L'utilisation accrue du bois est une des solutions qui permettent de relever les défis actuels et futurs du secteur de la construction. Cependant, malgré des études qui démontrent les avantages de structures en bois sur l’ensemble de la chaîne de valeur, les perceptions (aussi appelées représentations sociales) associées au matériau bois demeurent l’un des principaux freins à une plus grande adoption de la construction en bois en Amérique du Nord. En effet, nous nous reposons tous sur nos représentations sociales pour appréhender notre environnement qui est extrêmement complexe, en le simplifiant et le schématisant pour lui trouver une cohérence et une stabilité [2]. Ces représentations guident ainsi nos interactions sociales, dont la prise de décisions dans le cas d’un projet immobilier, elles peuvent alors créer un décalage avec la réalité technique de ces modes constructifs.


Dans le secteur de la construction, cela conduit à une dépendance aux pratiques préétablies qui favorisent des matériaux tels que le béton qui domine largement la construction résidentielle multiétagée. Ces représentations qui découlent de la nature très conservatrice de cette industrie, ralentissent l’adoption de pratiques innovantes, et limitent les retombées positives potentielles qui pourraient résulter d’un changement de pratiques.

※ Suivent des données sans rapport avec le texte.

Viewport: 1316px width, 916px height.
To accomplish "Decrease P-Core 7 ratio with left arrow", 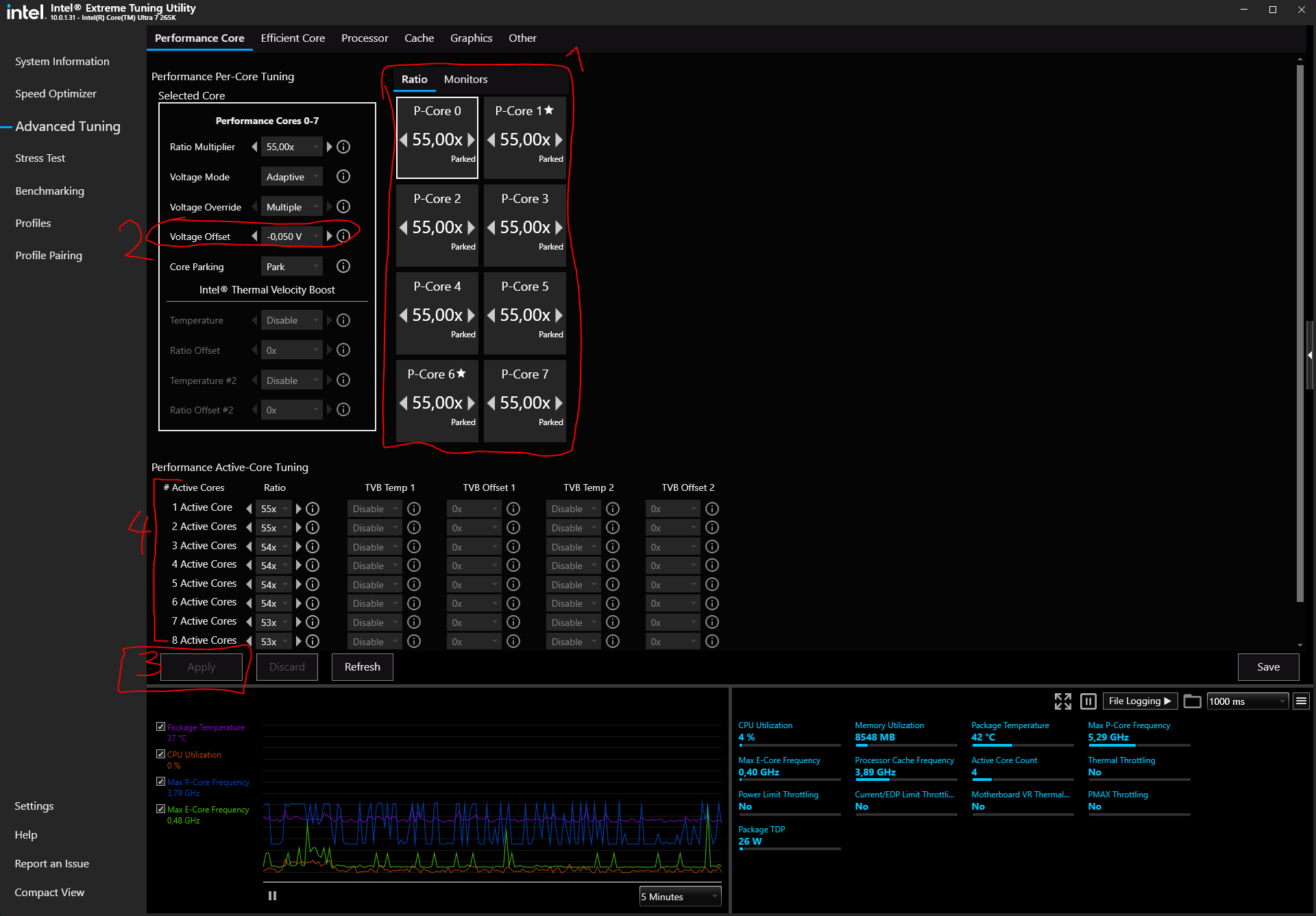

Présentement, le bois est utilisé dans la construction de logements multiétagés, mais il est souvent réservé aux constructions de petites hauteurs [3]. Bien que les ouvertures réglementaires récentes permettent de construire jusqu’à 6 étages en ossature légère et jusqu’à 12 étages en bois massif [4], ces types de constructions restent à la marge dans la pratique professionnelle [3]. Le contexte québécois présentant une hausse constante du manque de main-d’œuvre mariée à celle du besoin d’habitation, la construction industrialisée et la construction en hauteur deviendront des solutions clés à la crise de l’habitation. En ce sens, l’industrie du bois fait face à une opportunité exceptionnelle qui devra s’accompagner d’une levée des obstacles associés à ses méthodes constructives et d’une hausse de l’expertise des parties prenantes pour garantir son succès.


Malgré une littérature existante concernant la caractérisation des perceptions au sujet du matériau bois, il existe peu de données sur l’état actuel des préférences des usagers pour son usage en tant que matériau de structure, ainsi les facilitateurs et les obstacles du côté de la demande restent inconnus à ce jour [5].

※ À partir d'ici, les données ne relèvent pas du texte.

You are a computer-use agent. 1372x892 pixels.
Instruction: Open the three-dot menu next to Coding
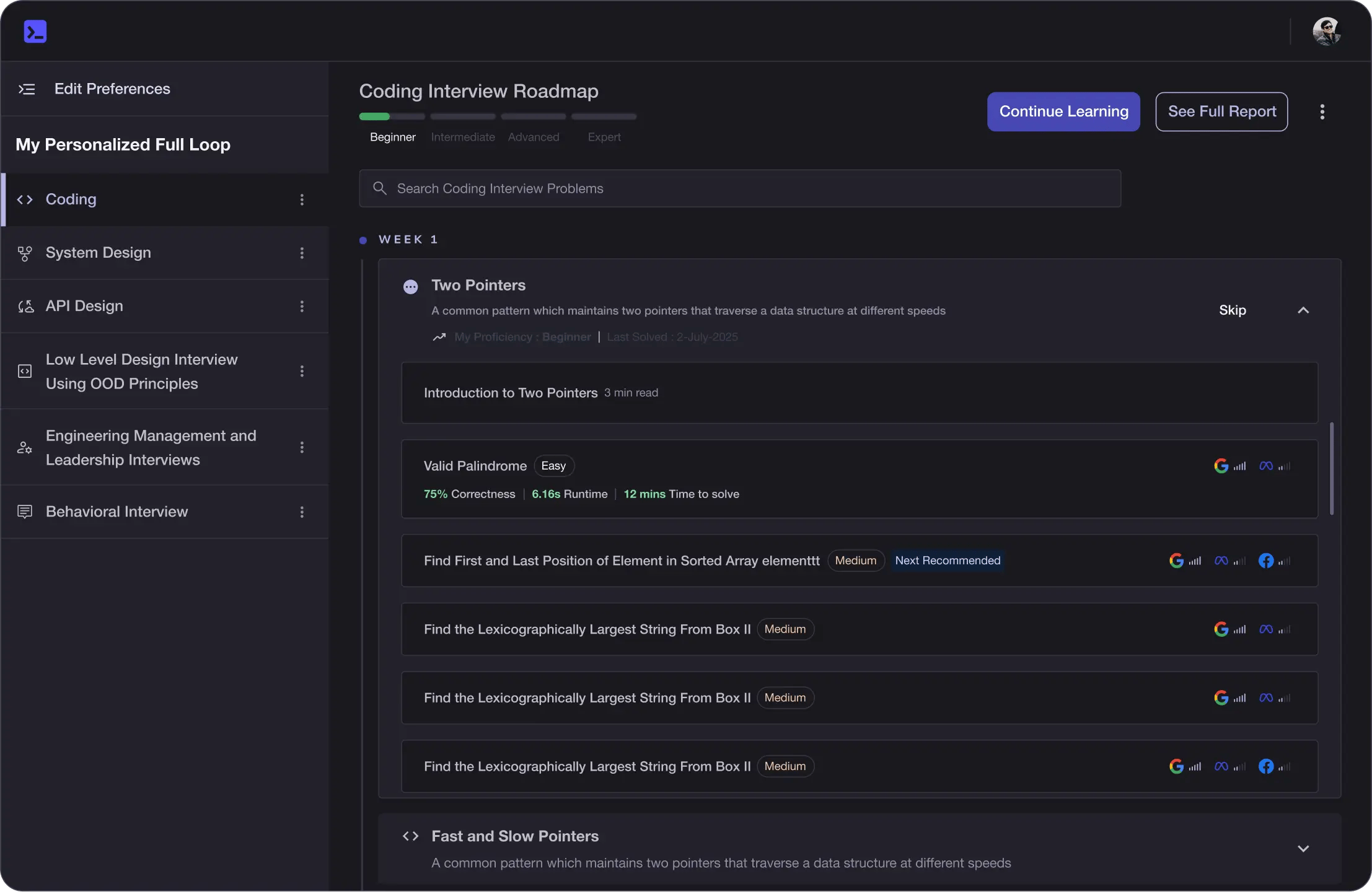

Objectif : favoriser l’adoption du bois


L’objectif de mon projet donc est de comprendre comment favoriser l’adoption du bois et de la préfabrication dans la construction multirésidentielle dans le contexte québécois. Plus précisément, cet article s’intéresse aux représentations sociales des usagers afin de déterminer les leviers et les obstacles actuels du côté de la demande.


Méthodologie

Pour atteindre cet objectif, une enquête par questionnaire a été menée auprès d’un échantillon représentatif aléatoire de la population québécoise (n=400). Ce questionnaire consistait en une comparaison de la construction en bois massif et en ossature légère, à d’autres modes constructifs comme l’acier ou le béton. Plus précisément, les questions portaient sur l’acceptabilité, la désirabilité et les préjugés liés aux matériaux de structure. L’analyse des données a consisté principalement dans des statistiques descriptives (effectifs, pourcentages, tris croisés), des tests d’hypothèses statistiques (Khi2) et des analyses multifactorielles.


Résultats

Préférences des usagers relatives aux principaux matériaux de structure


Cette étude d’envergure a permis de tirer plusieurs constats. À la différence du béton qui est aussi apprécié que l’inverse, on constate une préférence marquée des usagers pour la construction en bois massif. Les constructions en ossature légère en bois et en acier sont quant à elles les moins appréciées (Figures 1 et 2).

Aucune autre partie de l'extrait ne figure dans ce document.